**What is expected:** How many of the lines below contain the string "title"? Reply with the number alone.

**Supplied material:**
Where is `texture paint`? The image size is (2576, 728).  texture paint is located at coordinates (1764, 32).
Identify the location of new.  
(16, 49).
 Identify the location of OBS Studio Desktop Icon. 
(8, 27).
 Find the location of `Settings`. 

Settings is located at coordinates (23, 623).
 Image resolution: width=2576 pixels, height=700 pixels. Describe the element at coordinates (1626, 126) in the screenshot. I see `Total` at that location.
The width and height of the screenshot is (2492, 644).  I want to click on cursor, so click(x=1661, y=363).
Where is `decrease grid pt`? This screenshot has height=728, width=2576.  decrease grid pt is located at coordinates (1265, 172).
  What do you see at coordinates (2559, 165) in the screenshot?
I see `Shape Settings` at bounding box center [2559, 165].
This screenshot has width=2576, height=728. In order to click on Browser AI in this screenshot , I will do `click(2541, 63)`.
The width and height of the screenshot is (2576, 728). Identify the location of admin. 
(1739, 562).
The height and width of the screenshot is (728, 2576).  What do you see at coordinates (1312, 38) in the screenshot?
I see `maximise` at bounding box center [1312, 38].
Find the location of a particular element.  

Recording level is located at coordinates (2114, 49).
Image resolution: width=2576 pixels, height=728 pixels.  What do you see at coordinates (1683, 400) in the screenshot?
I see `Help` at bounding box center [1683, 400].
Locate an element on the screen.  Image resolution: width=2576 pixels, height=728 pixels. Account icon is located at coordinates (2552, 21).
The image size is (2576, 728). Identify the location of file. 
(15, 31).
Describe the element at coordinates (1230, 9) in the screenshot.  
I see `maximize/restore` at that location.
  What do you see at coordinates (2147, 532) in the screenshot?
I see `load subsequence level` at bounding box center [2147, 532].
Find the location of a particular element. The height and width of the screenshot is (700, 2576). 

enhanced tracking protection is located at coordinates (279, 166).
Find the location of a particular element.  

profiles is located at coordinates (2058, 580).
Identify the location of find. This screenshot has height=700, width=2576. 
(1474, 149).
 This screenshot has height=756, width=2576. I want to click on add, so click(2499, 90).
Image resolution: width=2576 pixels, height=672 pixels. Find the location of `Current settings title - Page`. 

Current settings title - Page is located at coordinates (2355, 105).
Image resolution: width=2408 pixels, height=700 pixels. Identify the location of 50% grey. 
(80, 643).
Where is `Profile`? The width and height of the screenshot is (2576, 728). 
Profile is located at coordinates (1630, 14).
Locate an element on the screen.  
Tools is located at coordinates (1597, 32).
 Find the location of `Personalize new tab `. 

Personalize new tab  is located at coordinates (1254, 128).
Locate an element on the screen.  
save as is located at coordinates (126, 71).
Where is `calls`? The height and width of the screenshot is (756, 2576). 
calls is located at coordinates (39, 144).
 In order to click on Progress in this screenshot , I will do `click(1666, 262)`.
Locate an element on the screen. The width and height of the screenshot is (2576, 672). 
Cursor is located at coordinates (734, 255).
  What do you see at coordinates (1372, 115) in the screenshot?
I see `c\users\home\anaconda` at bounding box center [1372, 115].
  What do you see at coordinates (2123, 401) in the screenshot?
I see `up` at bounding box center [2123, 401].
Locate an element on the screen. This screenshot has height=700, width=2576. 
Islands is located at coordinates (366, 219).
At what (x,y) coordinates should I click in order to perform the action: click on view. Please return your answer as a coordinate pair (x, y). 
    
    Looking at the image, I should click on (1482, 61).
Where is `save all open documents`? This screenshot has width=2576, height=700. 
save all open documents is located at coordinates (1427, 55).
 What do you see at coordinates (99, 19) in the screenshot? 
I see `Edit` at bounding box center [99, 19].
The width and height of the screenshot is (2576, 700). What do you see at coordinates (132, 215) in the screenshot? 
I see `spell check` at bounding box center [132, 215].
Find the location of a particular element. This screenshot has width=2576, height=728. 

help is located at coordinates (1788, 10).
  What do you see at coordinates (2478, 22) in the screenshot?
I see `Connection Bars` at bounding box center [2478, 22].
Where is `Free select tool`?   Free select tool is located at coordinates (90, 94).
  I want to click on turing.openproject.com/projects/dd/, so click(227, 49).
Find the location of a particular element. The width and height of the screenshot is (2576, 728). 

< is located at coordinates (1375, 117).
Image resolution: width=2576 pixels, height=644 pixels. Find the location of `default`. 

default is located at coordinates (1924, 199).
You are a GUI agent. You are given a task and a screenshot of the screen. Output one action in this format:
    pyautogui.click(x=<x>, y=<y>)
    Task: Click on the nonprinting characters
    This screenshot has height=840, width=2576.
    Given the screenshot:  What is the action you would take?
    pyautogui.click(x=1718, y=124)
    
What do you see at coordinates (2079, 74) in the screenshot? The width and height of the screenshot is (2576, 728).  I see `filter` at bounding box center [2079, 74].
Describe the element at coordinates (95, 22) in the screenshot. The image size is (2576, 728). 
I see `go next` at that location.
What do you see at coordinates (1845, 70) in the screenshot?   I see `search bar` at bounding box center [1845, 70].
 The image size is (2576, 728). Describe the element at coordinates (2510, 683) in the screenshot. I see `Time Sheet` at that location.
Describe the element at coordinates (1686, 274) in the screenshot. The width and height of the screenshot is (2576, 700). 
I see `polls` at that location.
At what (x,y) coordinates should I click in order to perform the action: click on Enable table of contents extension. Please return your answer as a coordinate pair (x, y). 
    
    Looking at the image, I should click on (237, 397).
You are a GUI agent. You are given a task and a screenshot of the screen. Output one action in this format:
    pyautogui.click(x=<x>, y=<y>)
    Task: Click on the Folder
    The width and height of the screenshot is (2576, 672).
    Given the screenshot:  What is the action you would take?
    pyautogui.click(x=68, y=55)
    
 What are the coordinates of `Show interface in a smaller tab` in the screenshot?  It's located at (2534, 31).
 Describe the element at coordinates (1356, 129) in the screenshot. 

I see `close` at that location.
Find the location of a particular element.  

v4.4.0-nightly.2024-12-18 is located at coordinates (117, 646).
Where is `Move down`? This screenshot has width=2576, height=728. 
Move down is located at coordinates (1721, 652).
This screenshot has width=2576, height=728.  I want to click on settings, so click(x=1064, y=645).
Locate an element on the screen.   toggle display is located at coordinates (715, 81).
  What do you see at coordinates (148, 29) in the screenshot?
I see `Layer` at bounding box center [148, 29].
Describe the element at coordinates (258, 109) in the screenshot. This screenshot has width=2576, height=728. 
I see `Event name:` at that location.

**Reply:** 2